Thousands of children living with autism in Nigeria remain undiagnosed and unsupported, as the country continues to grapple with limited awareness, weak access to care and the absence of reliable national data.
Autism, a neurodevelopmental condition that affects communication, behaviour and social interaction, is increasingly recognised globally. The World Health Organization estimates that about one in every 100 children worldwide is on the autism spectrum, while the Centers for Disease Control and Prevention previously estimated the rate in the United States at one in 36 children.
In Nigeria, however, there is no comprehensive national database on autism, with most available figures drawn from small and isolated studies. Experts say this has created the false impression that autism is uncommon in the country.
Many Nigerian families raising children with autism are left to navigate the condition alone, often struggling to understand it, secure a diagnosis and afford treatment and therapy.

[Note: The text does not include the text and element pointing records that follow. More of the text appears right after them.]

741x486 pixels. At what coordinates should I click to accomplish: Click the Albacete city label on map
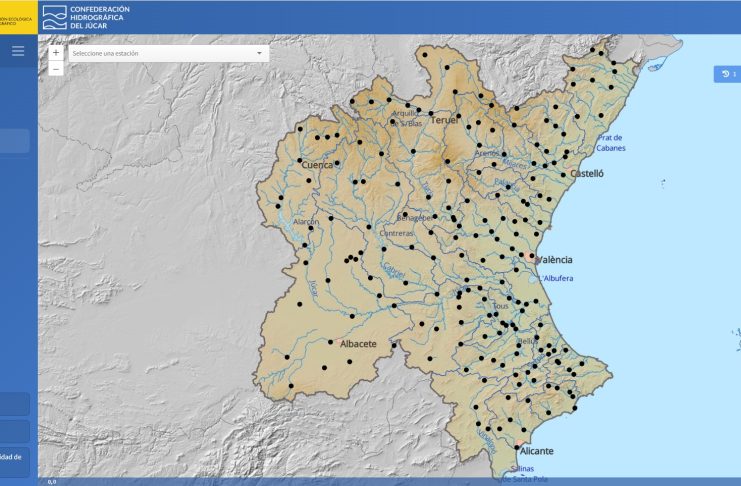(358, 344)
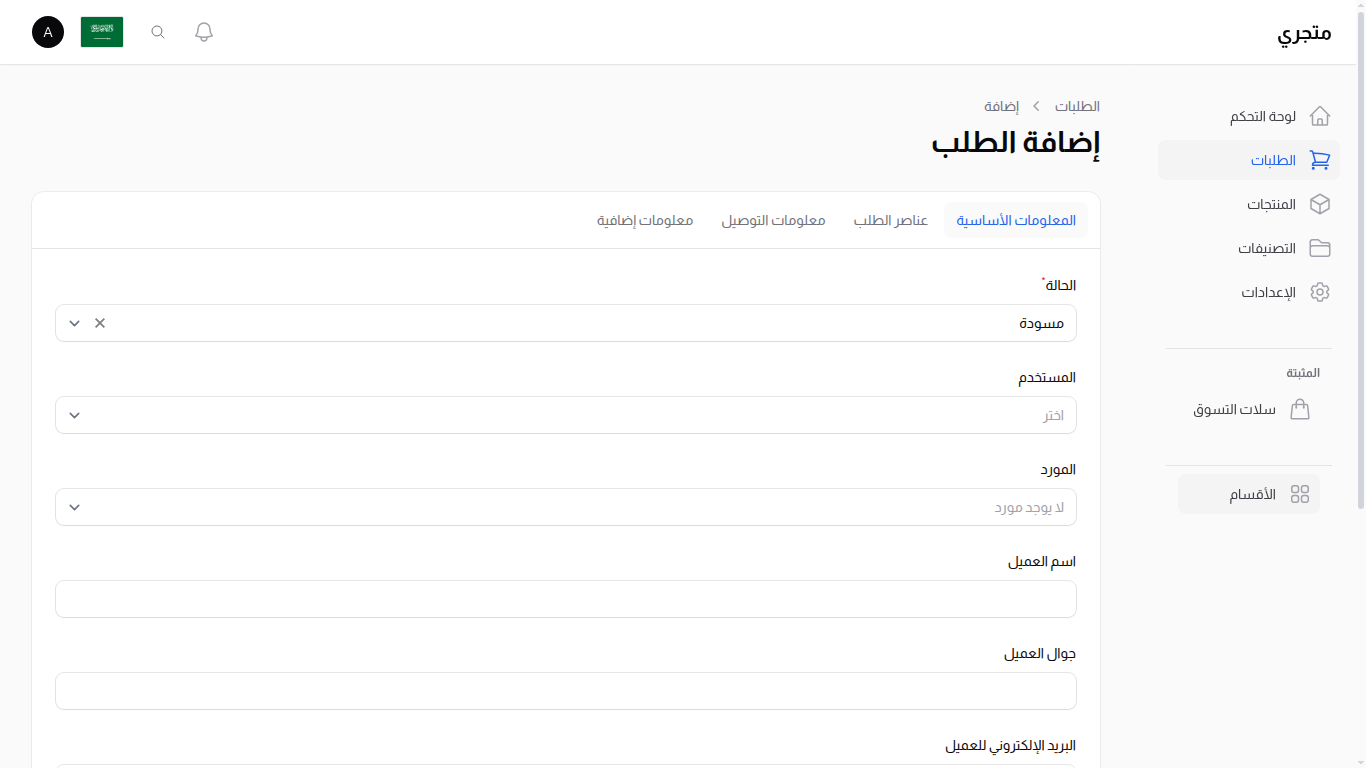Open the Saudi flag language selector

(101, 31)
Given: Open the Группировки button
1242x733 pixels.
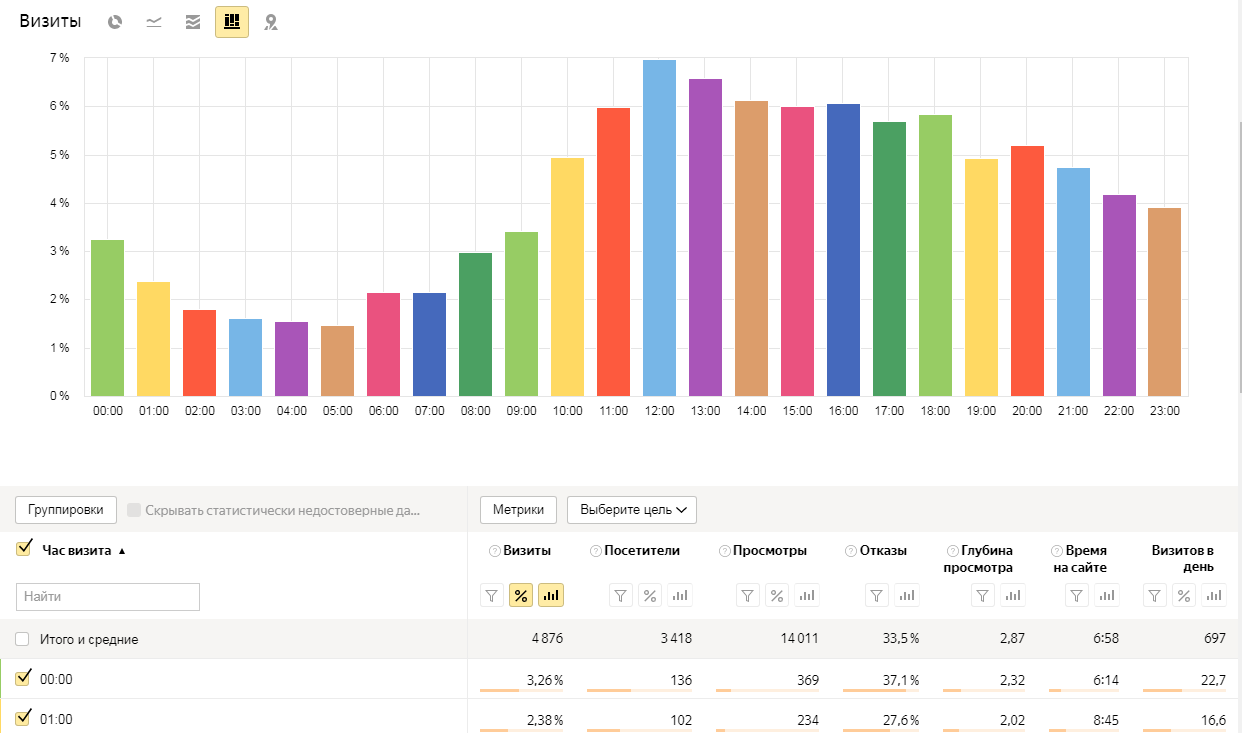Looking at the screenshot, I should (x=66, y=510).
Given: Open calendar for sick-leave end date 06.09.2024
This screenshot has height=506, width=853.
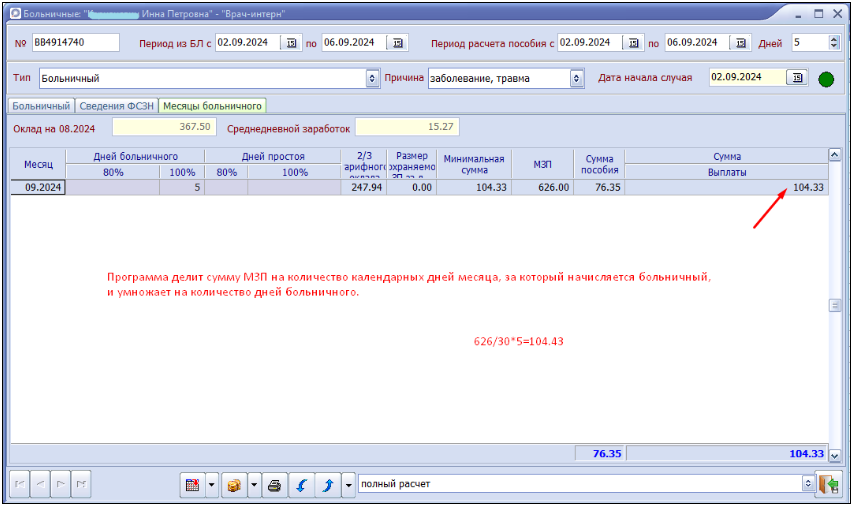Looking at the screenshot, I should point(397,43).
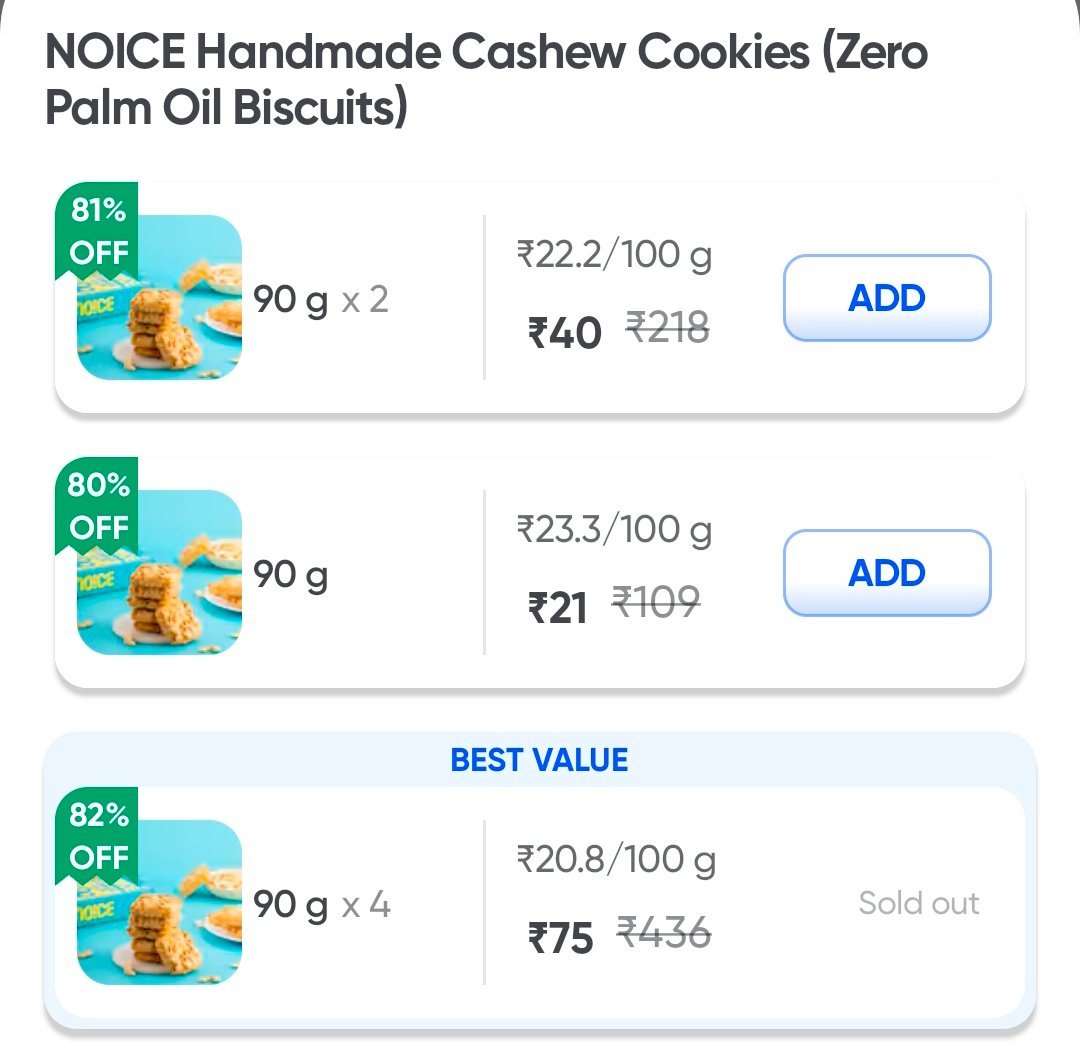
Task: Select the ₹75 four-pack price
Action: 560,938
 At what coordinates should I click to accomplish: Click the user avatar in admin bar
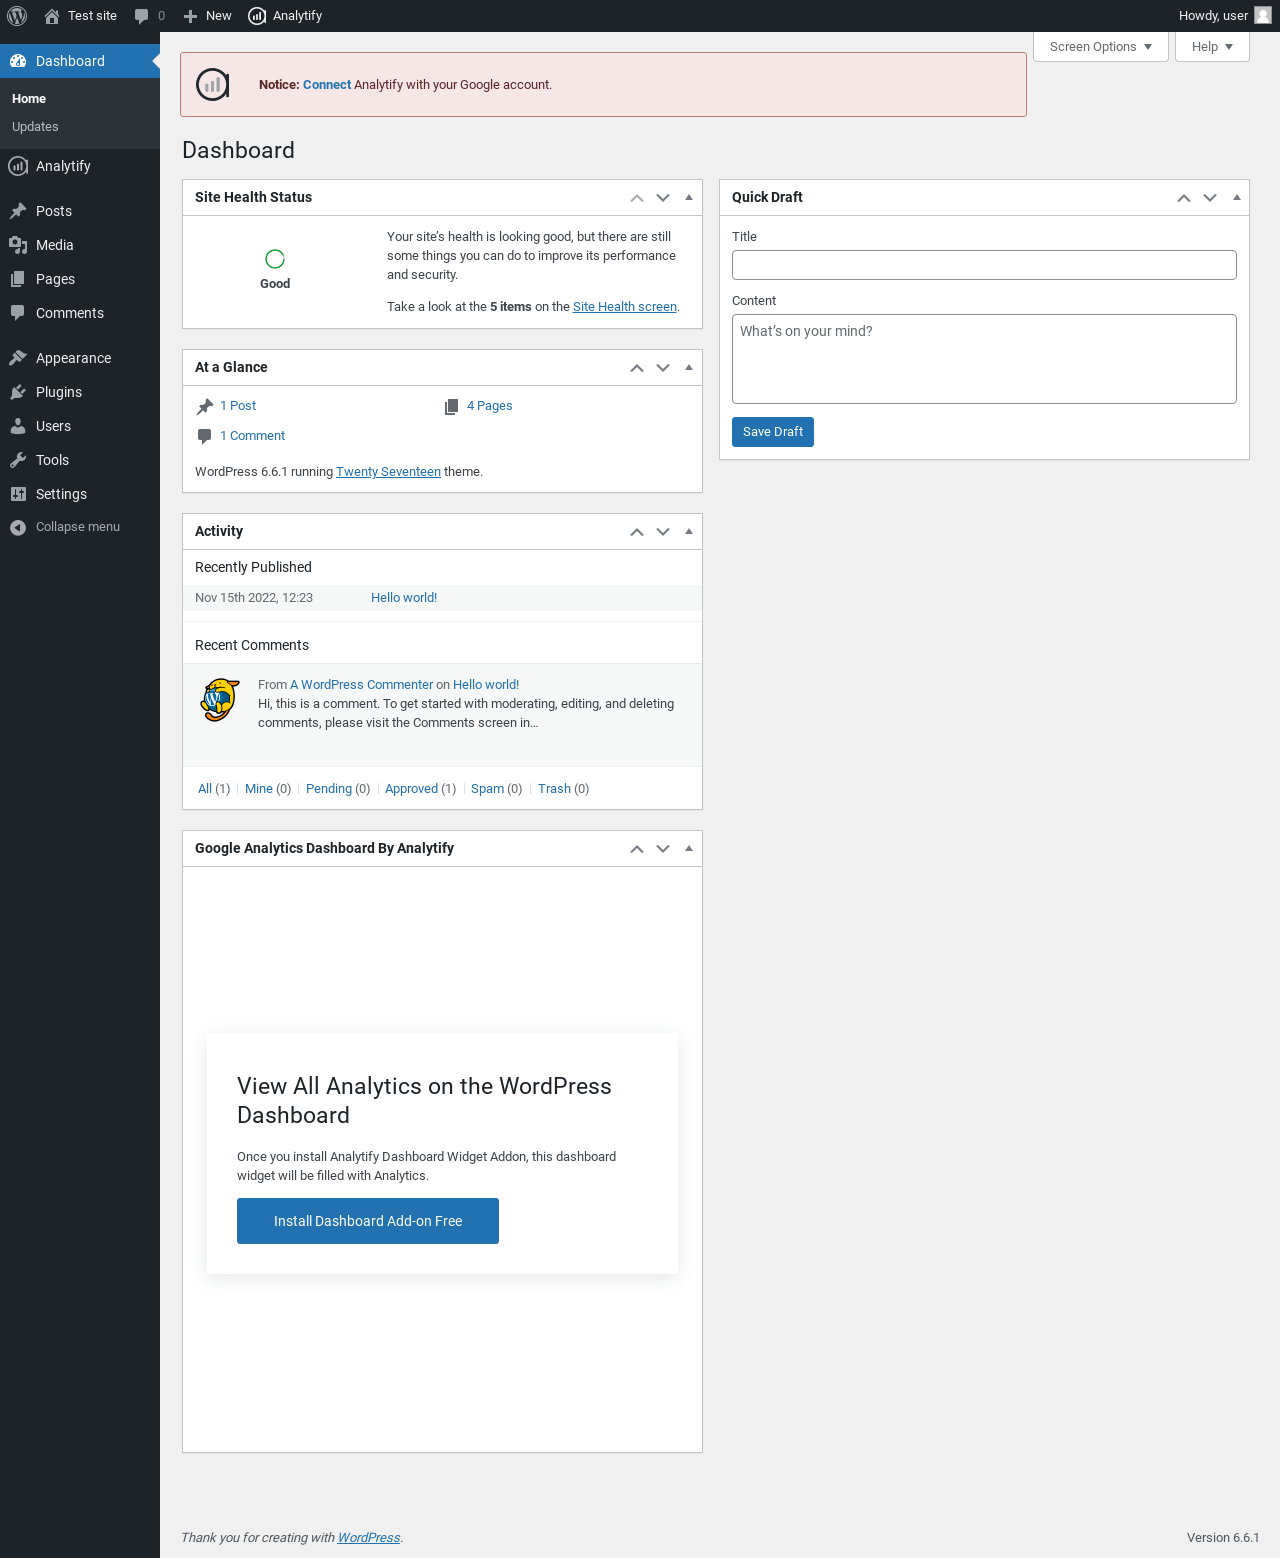pos(1263,16)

Early warning signs such as delayed speech, poor eye contact and repetitive behaviour are frequently overlooked, despite evidence that early diagnosis—particularly before the age of five—can significantly improve outcomes.
Access to specialised care remains limited, while therapies are often beyond the reach of many households. Inclusive education is also weak, leaving many autistic children excluded from schools or without adequate support in the classroom.
Although the Discrimination Against Persons with Disabilities (Prohibition) Act, 2018 guarantees inclusion for persons with disabilities, implementation has remained inconsistent across the country.
Advocates warn that the challenge extends beyond childhood, with little attention given to the long-term future of autistic children as they grow into adulthood.
They argue that autism itself is not the crisis, but rather the failure of the system to identify, support and include those living with the condition.